Application domain: Predicting biodegradability of chemical compounds
Data format: Prolog
Pointers: http://www-ai.ijs.si/SasoDzeroski/
References: [1]

We used a database of 328 structurally diverse and widely used (commercial) chemicals described in a handbook of degradation rates. Complete data on the structure of the chemicals (SMILES notation) was available, as well as data on the overall, biotic and abiotic degradation rates in four environmental compartments (soil, air, surface water and ground water). We built models for biotic degradation in surface water, predicting the logarithm of the half-life time of aqueous biodegradation. Half-life times were measured for some compounds and estimated by experts for others: in the latter case, an upper and a lower bound were given and we took the arithmetic mean of these.

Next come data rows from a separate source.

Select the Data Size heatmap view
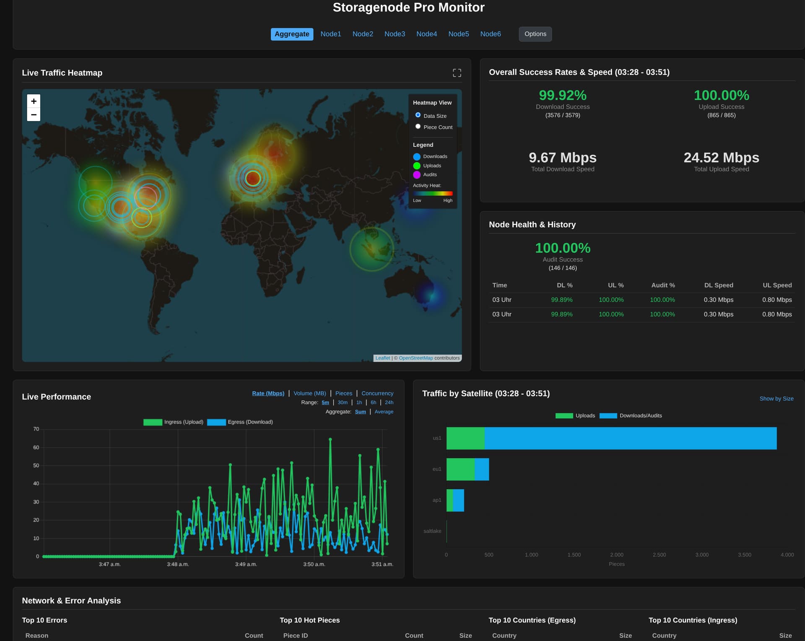The width and height of the screenshot is (805, 641). tap(418, 115)
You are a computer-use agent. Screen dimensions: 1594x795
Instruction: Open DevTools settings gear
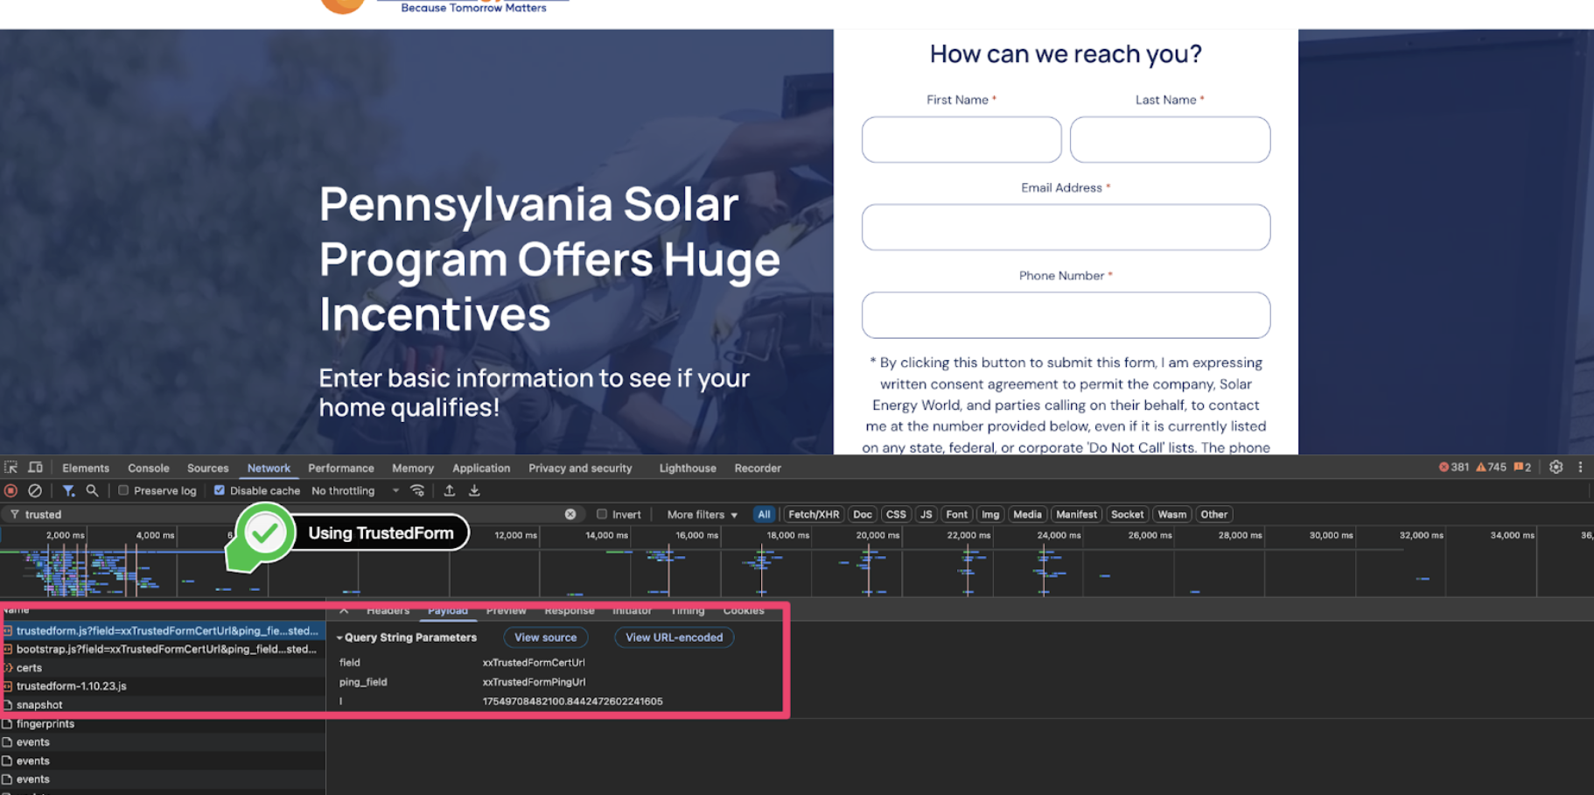pos(1556,467)
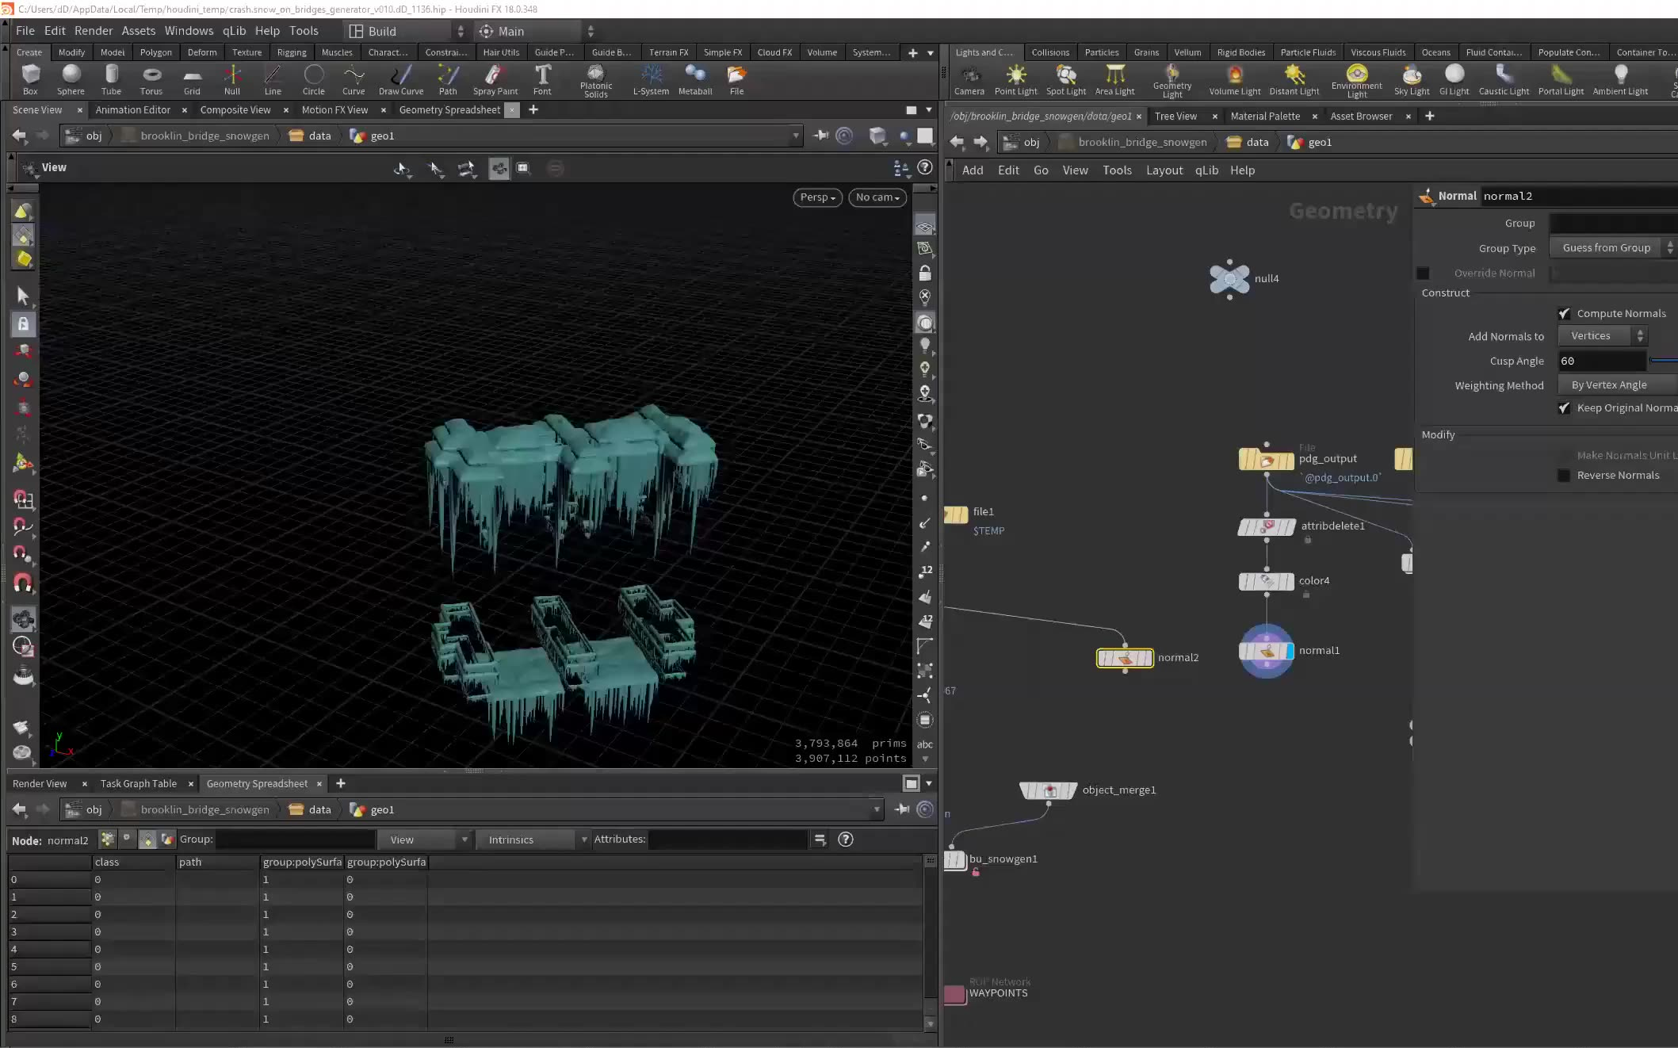Disable the Compute Normals checkbox

1565,313
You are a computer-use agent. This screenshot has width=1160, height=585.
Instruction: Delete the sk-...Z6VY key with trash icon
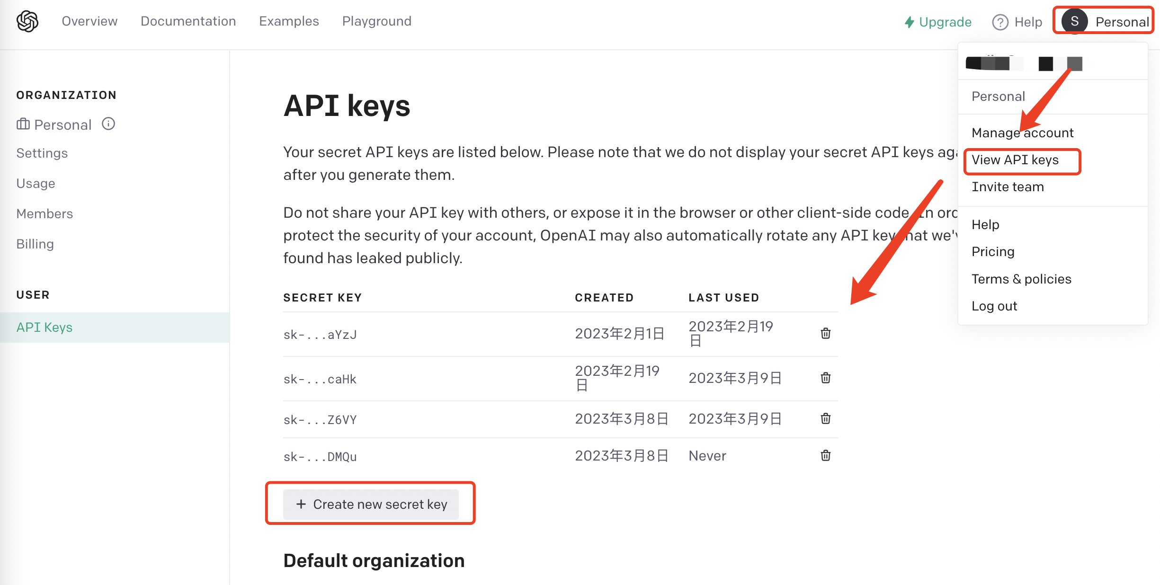825,418
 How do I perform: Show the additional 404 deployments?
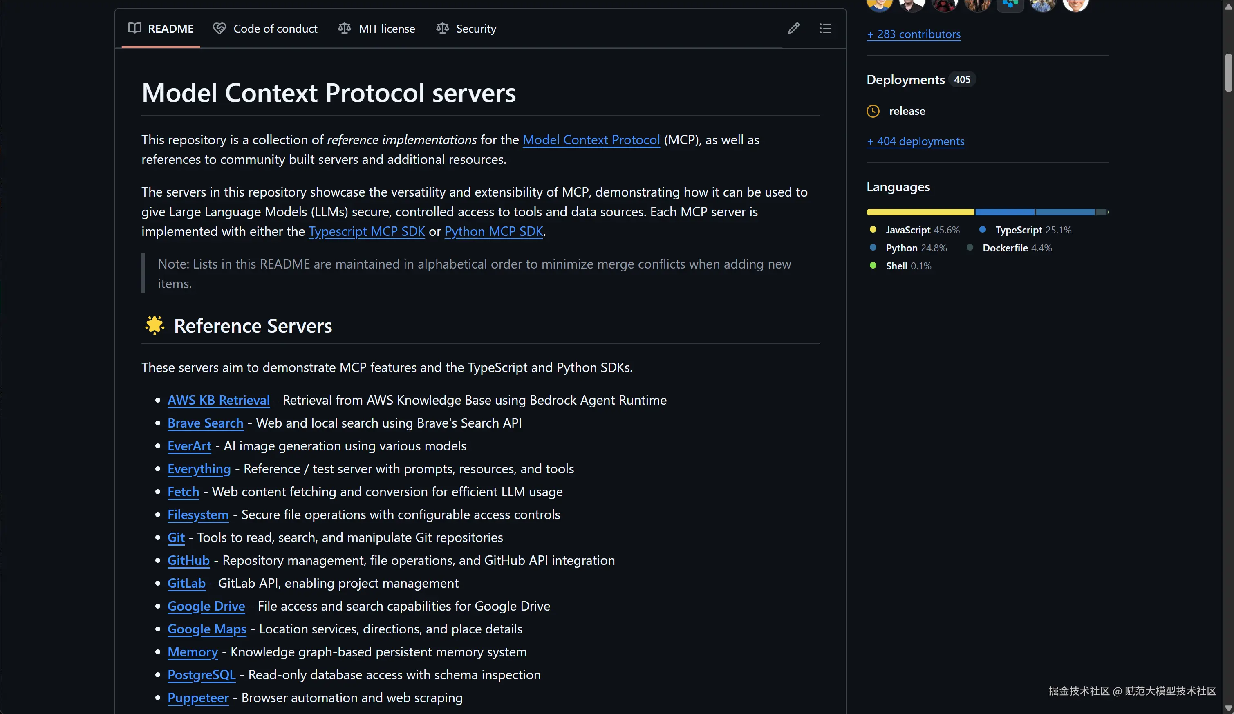click(915, 141)
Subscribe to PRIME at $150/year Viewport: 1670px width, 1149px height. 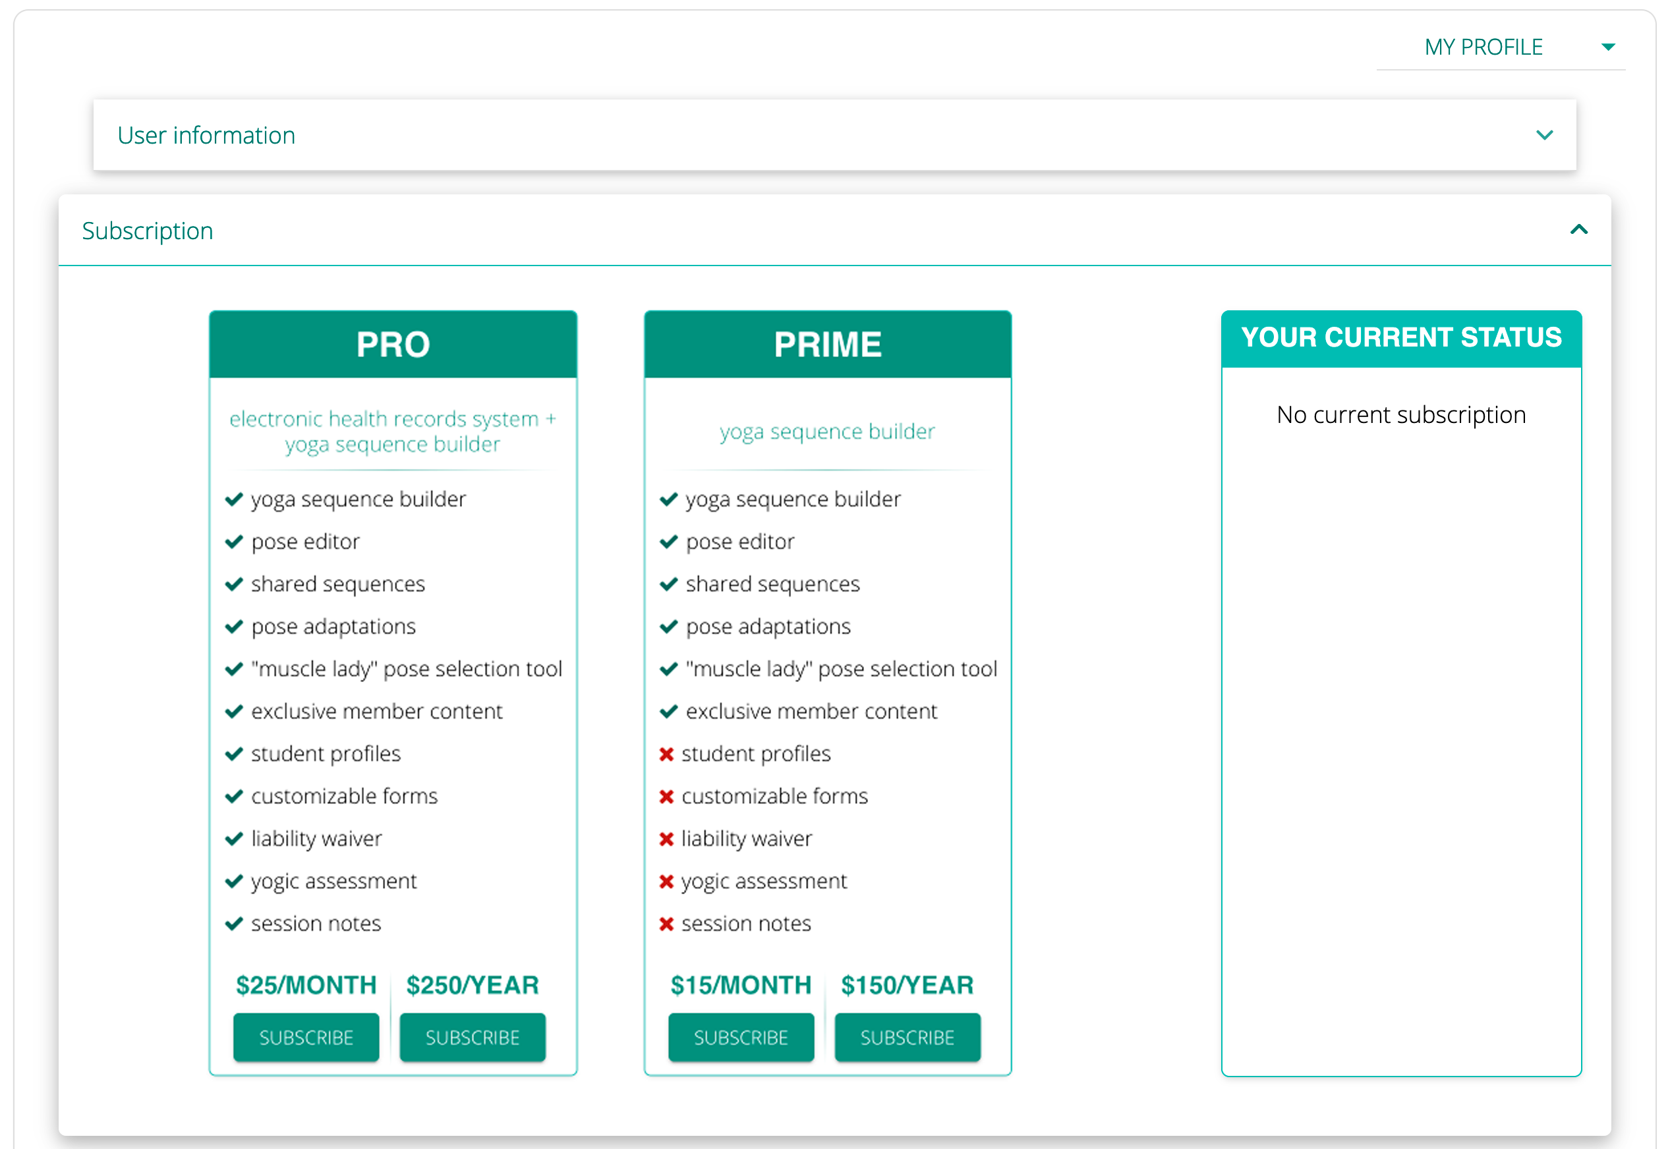[x=907, y=1037]
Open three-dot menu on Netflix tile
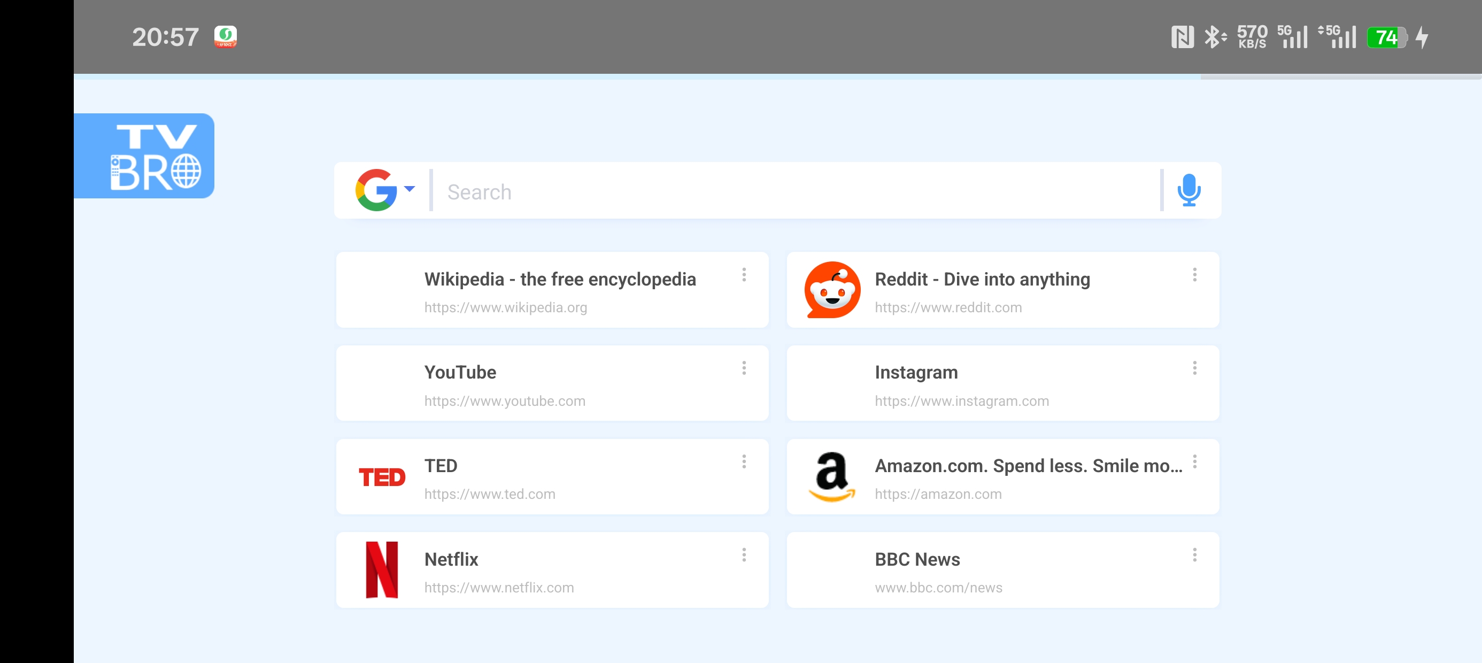The image size is (1482, 663). coord(744,555)
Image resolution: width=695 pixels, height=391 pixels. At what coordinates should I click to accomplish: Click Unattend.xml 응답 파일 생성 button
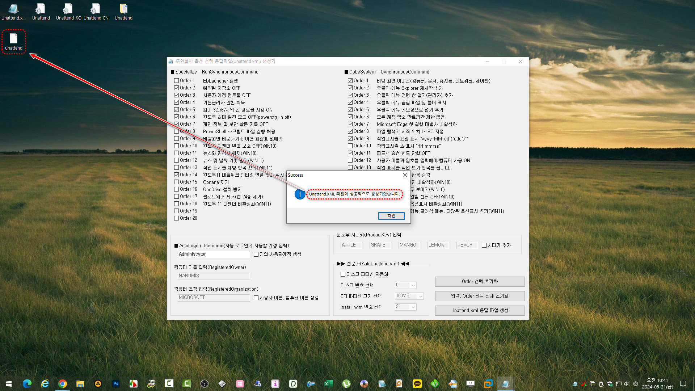[480, 311]
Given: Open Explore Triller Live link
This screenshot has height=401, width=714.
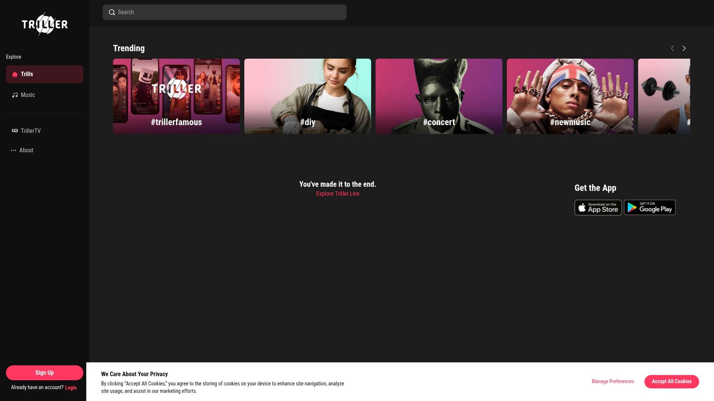Looking at the screenshot, I should (x=337, y=193).
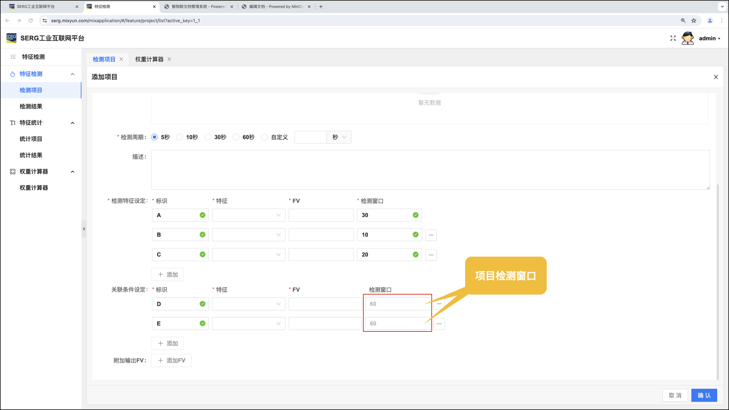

We used several propositional and ILP methods for decision tree, regression tree and rule induction. In addition to a few global features, such as molecular weight, the main information used for learning was the data on the structure of compounds, i.e., the atoms within a molecule and the connections/bonds between them. Domain knowledge about a variety of functional groups and substructures was used. ILP systems use this data directly, while propositional systems use features derived from it, which represent the compounds' structure approximately, but not completely. Several of the derived models perform better than a state-of-the-art biodegradability prediction system based on linear regression.

Reference

  1. Dzeroski, S., Blockeel, H., Kompare, B., Kramer, S., Pfahringer, B., and Van Laer, W. (1999) Experiments in predicting biodegradability. In Proc. Ninth International Conference on Inductive Logic Programming, pages 80-91. Springer, Berlin.